America is regarded as the greatest destroyer of the natural environment. However, fuel consumption per capita as related to productivity is lower in the US than in Portugal, Greece, Belgium, the Netherlands and even Iceland. National parks cover a section of the country which is twice as big as in France, Great Britain and Sweden.
Are Americans religious? Of course they are, but there are less believers in the US than in Portugal or Italy. Nor are they more patriotic than the Portuguese or the Irish, who lead in terms of national pride.
In Baldwin’s text there is a lot of such and similar data. And they come from 2000, that is from before the enlargement of the European Union. Since then, the differences between EU member states have increased (as Baldwin writes: “These new entrants are not just poorer than old Europe. They, like Europe’s many recent immigrants from Asia and Africa, are religious, sceptical of a strong state, unenthusiastic about voting and allergic to high taxes. In other words, from the vantage of old Europe, they are more like Americans”).
Importantly, all the differences notwithstanding, there are more things which Europe and America have in common. And the things they do not share may bring them together. According to Baldwin, one such problem is the legacy of slavery in America which still has not been overcome. If we subtract killings by blacks from the murder rate, American indicators will be better than those in Switzerland; the same applies to infant mortality, which today puts the United States at the level of Third World countries.

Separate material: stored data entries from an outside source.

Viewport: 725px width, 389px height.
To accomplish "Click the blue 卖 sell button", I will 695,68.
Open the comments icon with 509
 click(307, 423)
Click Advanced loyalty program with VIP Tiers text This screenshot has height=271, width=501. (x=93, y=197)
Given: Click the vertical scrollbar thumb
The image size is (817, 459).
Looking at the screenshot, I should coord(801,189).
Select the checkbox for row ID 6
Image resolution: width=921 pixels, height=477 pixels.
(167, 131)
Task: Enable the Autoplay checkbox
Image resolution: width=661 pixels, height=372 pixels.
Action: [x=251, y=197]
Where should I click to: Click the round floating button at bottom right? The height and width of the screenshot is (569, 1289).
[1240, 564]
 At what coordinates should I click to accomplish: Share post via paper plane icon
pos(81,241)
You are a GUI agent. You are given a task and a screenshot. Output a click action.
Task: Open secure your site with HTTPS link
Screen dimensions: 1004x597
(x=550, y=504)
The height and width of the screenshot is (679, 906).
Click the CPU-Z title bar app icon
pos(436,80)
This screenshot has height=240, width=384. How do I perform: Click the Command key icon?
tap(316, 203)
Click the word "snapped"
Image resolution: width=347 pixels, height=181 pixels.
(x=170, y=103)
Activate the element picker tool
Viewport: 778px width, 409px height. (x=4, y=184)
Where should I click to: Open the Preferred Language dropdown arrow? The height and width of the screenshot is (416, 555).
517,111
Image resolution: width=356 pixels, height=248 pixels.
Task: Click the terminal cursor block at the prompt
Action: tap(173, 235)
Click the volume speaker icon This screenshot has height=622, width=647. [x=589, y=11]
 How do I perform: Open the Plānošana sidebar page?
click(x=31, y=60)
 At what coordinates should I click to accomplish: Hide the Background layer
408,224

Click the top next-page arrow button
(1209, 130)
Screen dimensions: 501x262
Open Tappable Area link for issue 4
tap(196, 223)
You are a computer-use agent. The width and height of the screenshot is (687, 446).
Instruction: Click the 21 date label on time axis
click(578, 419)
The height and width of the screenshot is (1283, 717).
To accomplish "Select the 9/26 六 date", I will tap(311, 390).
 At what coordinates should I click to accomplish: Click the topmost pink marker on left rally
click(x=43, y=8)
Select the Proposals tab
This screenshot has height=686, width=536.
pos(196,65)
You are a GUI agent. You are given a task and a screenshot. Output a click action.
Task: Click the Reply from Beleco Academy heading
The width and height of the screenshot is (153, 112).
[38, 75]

However, Baldwin was wrong in thinking that only America had its “ethnically distinct underclass.” To see that, it is enough to look at the position of the Roma in Hungary, the Czech Republic, Slovakia and Romania, or the situation in the immigrant ghettos of Paris or Rotterdam. The success of anti-immigrant parties in Western Europe and far-right groups such as the Hungarian Jobbik shows that this problem affects election results not only in individual European countries, but also across the continent.